STEM Scouts Engages Students in Science, Technology, Engineering, and Math

Kids can earn merit badges for their learning efforts, similar to the way Boy and Girl Scouts earn badges.

peck_sml.jpgby Sara LaJeunesse (June 2012)

UNIVERSITY PARK, Pa. - Imagine millions of American kids logging on to their computers, downloading instructions for building rockets or for creating new hybrid varieties of plants, and sharing their ideas about their projects with other kids from across the country via chat rooms. Now imagine these kids earning merit badges for their efforts in a manner similar to the way Boy and Girl Scouts earn badges.

This is the vision that Kyle Peck, professor of education at Penn State, has for STEM Scouts, a program he and colleagues John Wise, director of instructional design and assessment at Penn State, and Brad Zdenek, director of program design and development at Penn State, are developing to get more kids interested in STEM (science, technology, engineering, math) careers.

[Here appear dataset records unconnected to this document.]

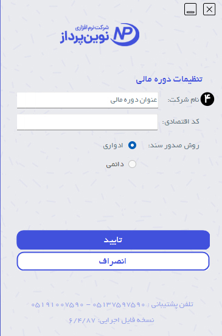
Task: Click the دائمی option label text
Action: (x=115, y=164)
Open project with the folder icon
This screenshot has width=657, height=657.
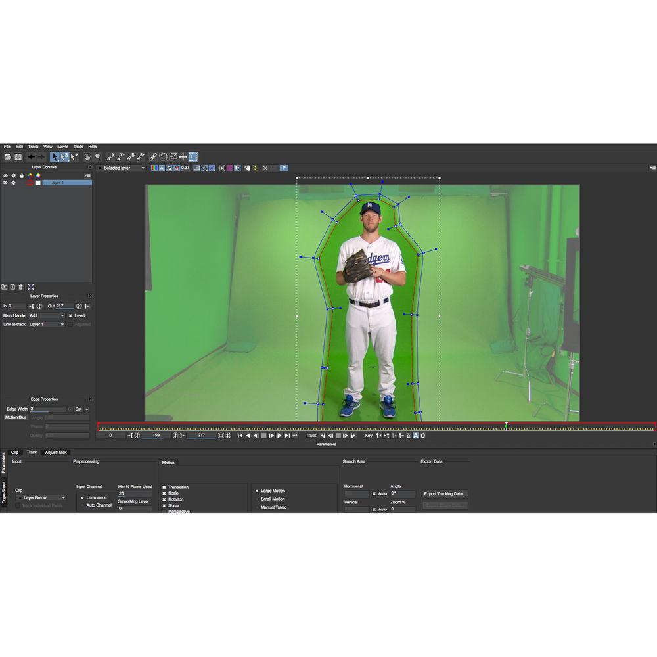[8, 157]
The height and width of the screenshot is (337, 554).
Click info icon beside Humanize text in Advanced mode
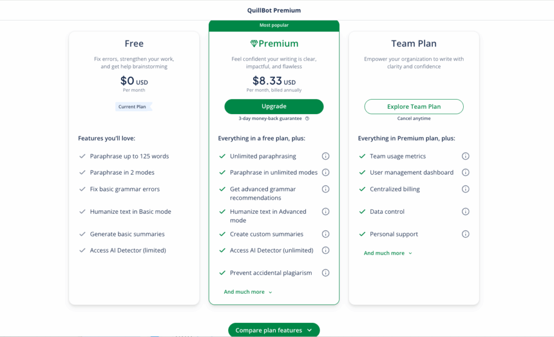326,212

“America has a STEM problem,” said Peck. “Too few students are choosing careers in science, technology, engineering, and math. This may be because students don’t know what STEM professionals do; because peer pressure works against students who happen to like math and science; or because STEM subjects in school are often divorced from real-world contexts.”

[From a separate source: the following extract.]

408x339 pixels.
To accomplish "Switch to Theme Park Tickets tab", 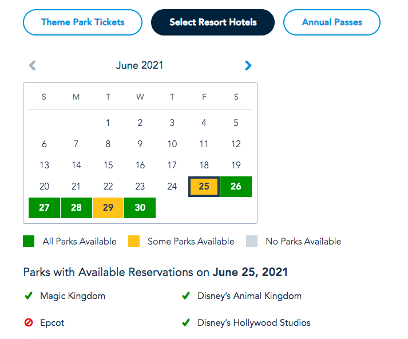I will pyautogui.click(x=82, y=23).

According to Peck, STEM Scouts will be a scalable, systemic solution to this problem. “Our goal is for STEM Scouts to identify and attract students of all ages who are interested in STEM disciplines; to engage those students with challenging age-appropriate activities; and to show them how STEM knowledge and skills are used in the real world. We hope that these kids will then be more likely to enter STEM careers or, at the very least, use their educations in science and technology to make better-informed decisions.”

In particular, STEM Scouts will include hundreds of high-interest merit badges and online learning resources created to support the acquisition of the badges, thousands of mentors to help students and to review students’ work, and an online learning community to help students identify, talk to, and collaborate with Scouts with similar interests across the nation. And, so that all interested students may participate, the STEM Scouts team’s goal is for local philanthropic groups, corporations, and/or mentors to sponsor students from economically challenged families and provide the materials they need to complete their selected projects.

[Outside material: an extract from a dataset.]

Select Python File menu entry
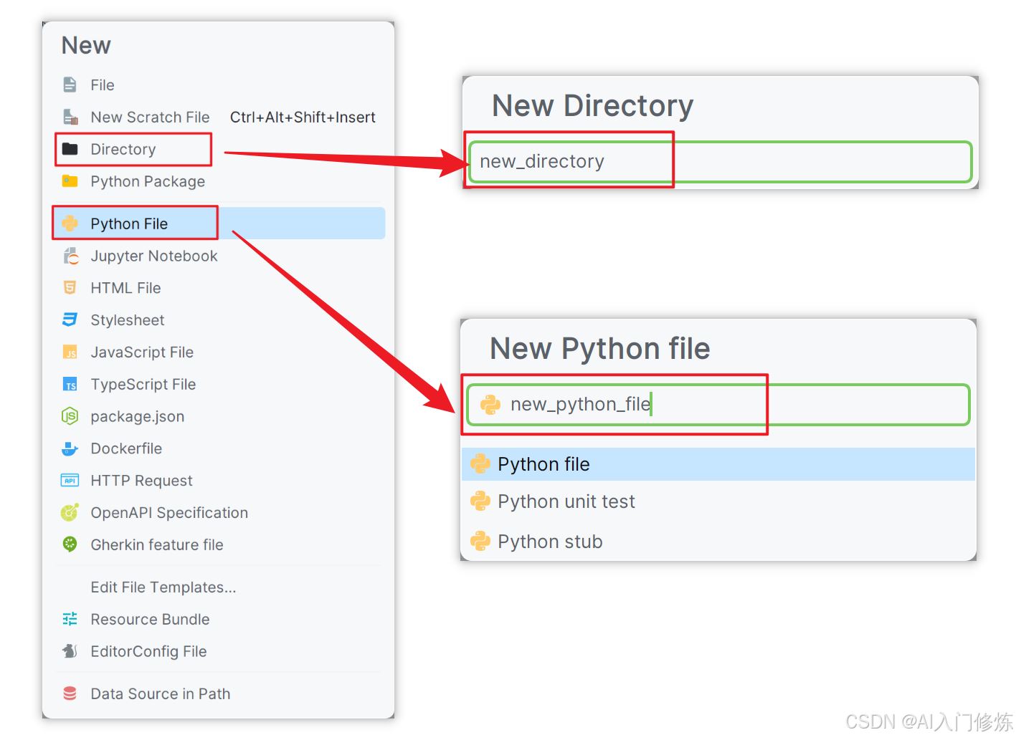The height and width of the screenshot is (740, 1016). coord(218,224)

The team has created the program’s basic structure and currently is working to design the lessons/badges, to develop interest and support across the academic disciplines at Penn State, and to garner a national consortium that will provide ongoing support in terms of funding and mentors.

Eventually, Peck and his colleagues hope that STEM Scouts will attract millions of kids from around the country.

“The problem is big and the solution must also be big,” he said. “Penn State has what it takes to lead a multi-faceted national project that spans disciplines. I think the result will be amazing—good for kids, for society, and for the planet.”